Input for this task:
______________________________

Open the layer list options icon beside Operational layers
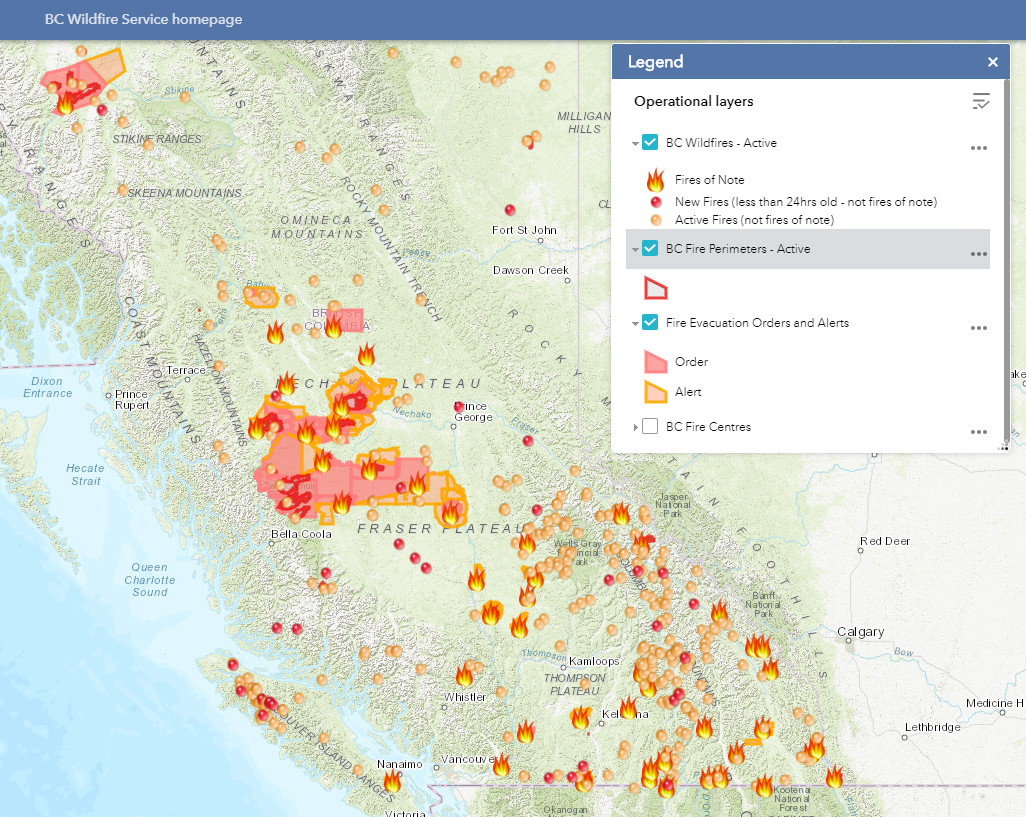The width and height of the screenshot is (1026, 817). 980,101
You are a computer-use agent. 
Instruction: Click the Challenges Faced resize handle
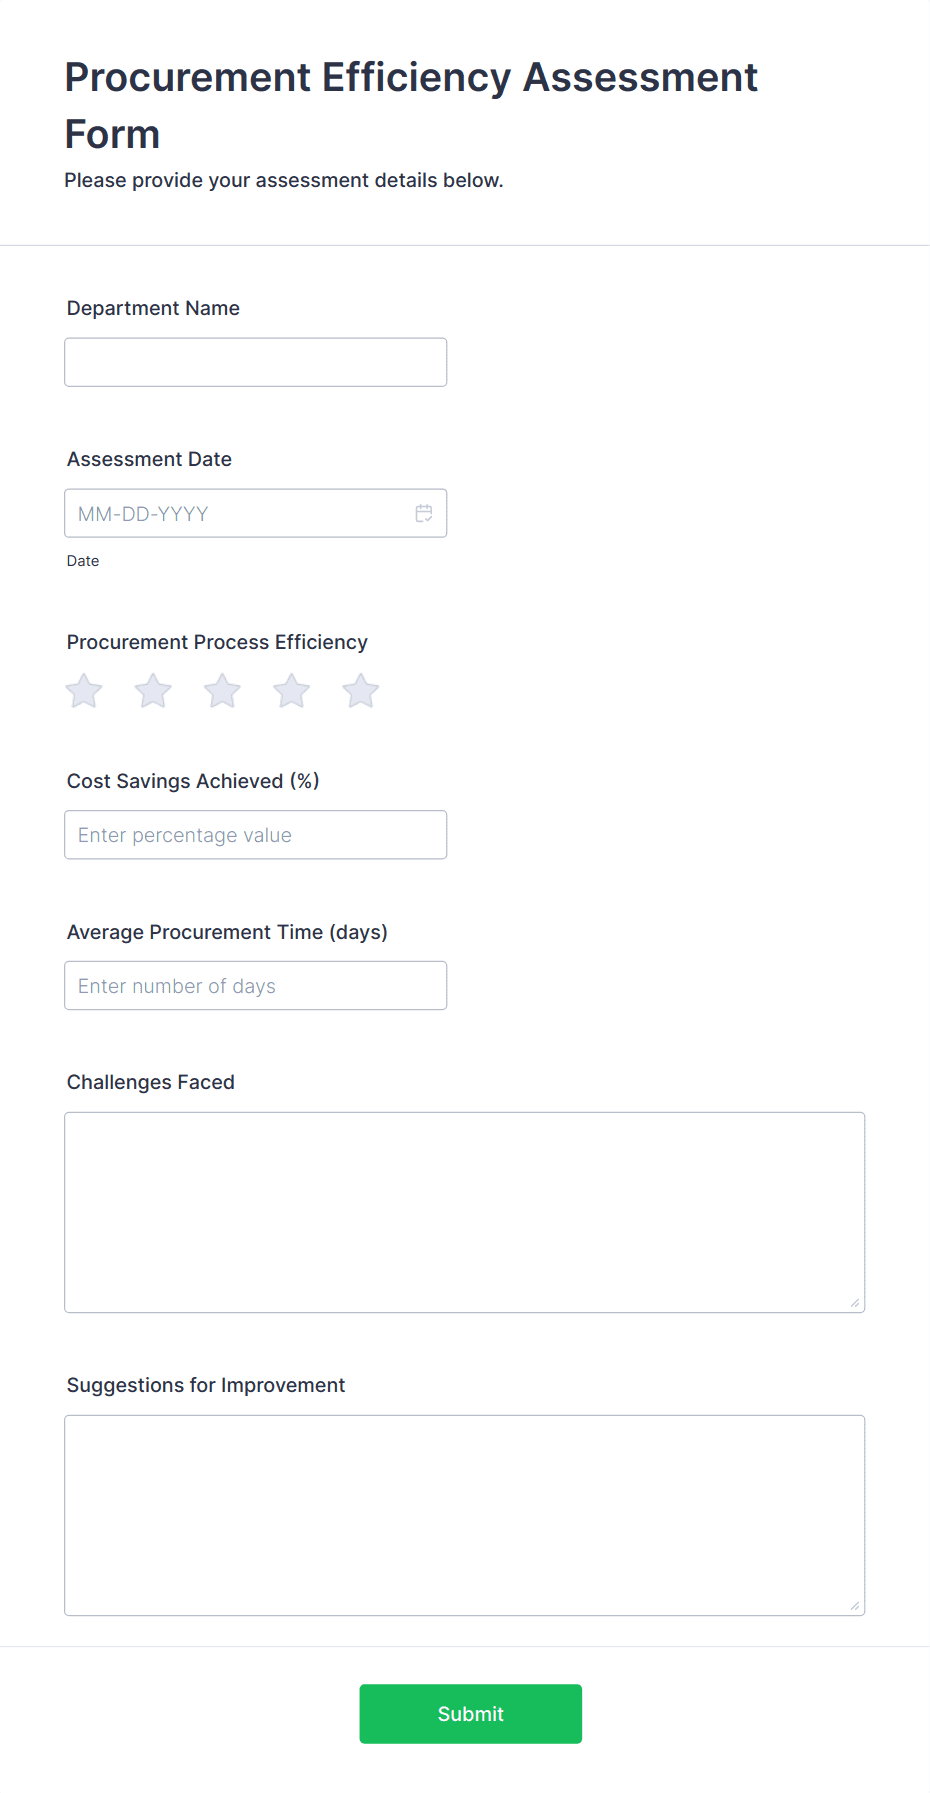tap(855, 1302)
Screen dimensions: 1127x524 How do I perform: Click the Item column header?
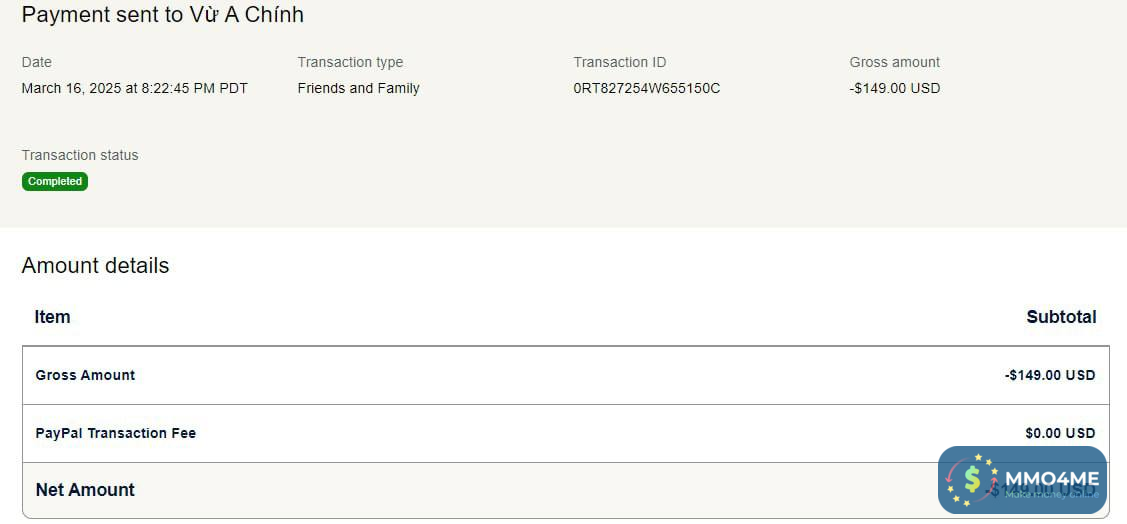(52, 317)
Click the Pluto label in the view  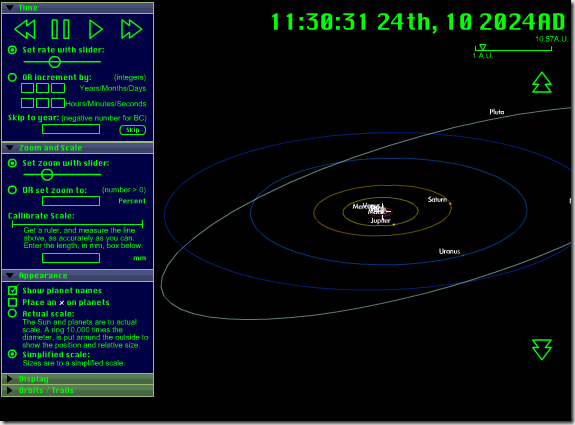click(497, 112)
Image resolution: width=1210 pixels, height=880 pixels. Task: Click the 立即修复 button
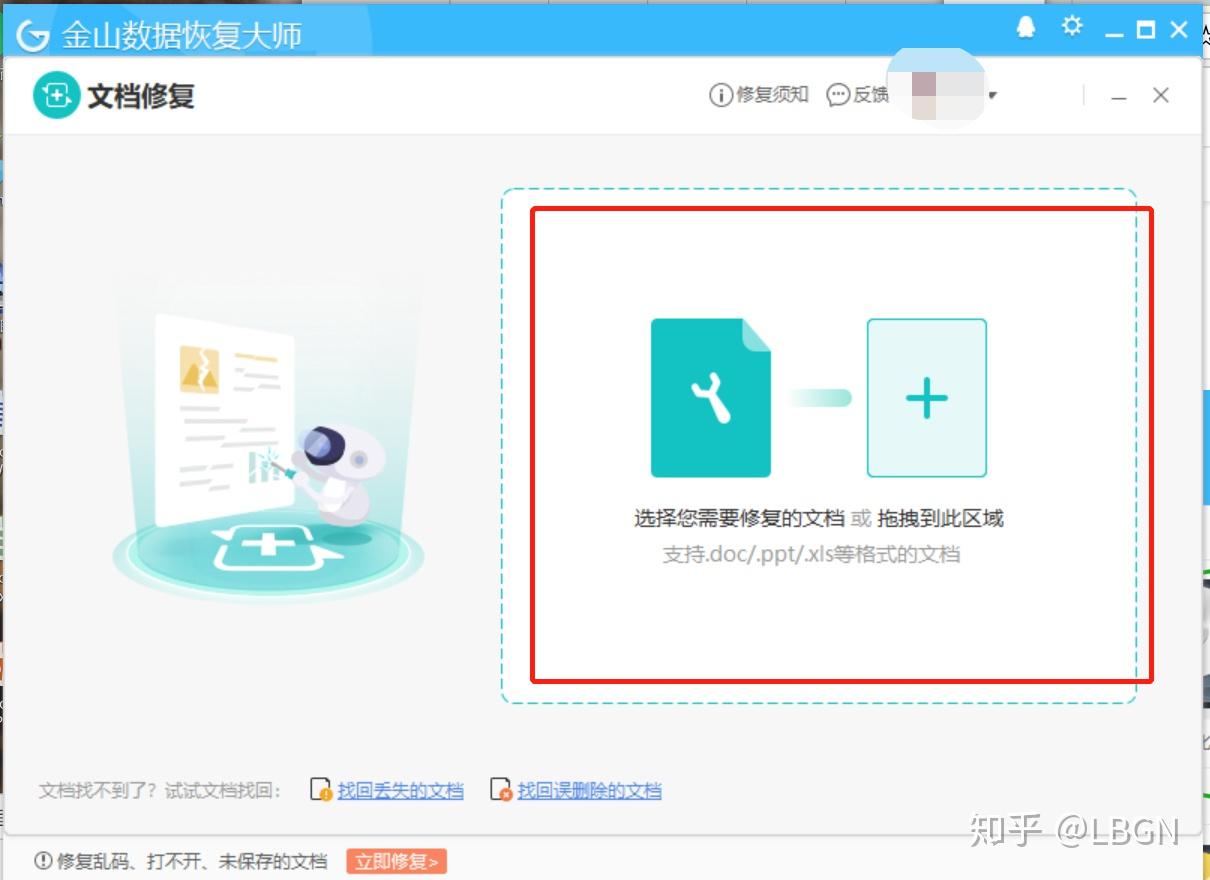tap(397, 861)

______________________________

About this exercise: Copy exactly the lines running from the line with "Image resolution: width=1210" to the final line of the listing, keeping both ends and dropping any picture.

Response to the task:
Image resolution: width=1210 pixels, height=880 pixels. Task: Click the 立即修复 button
tap(397, 861)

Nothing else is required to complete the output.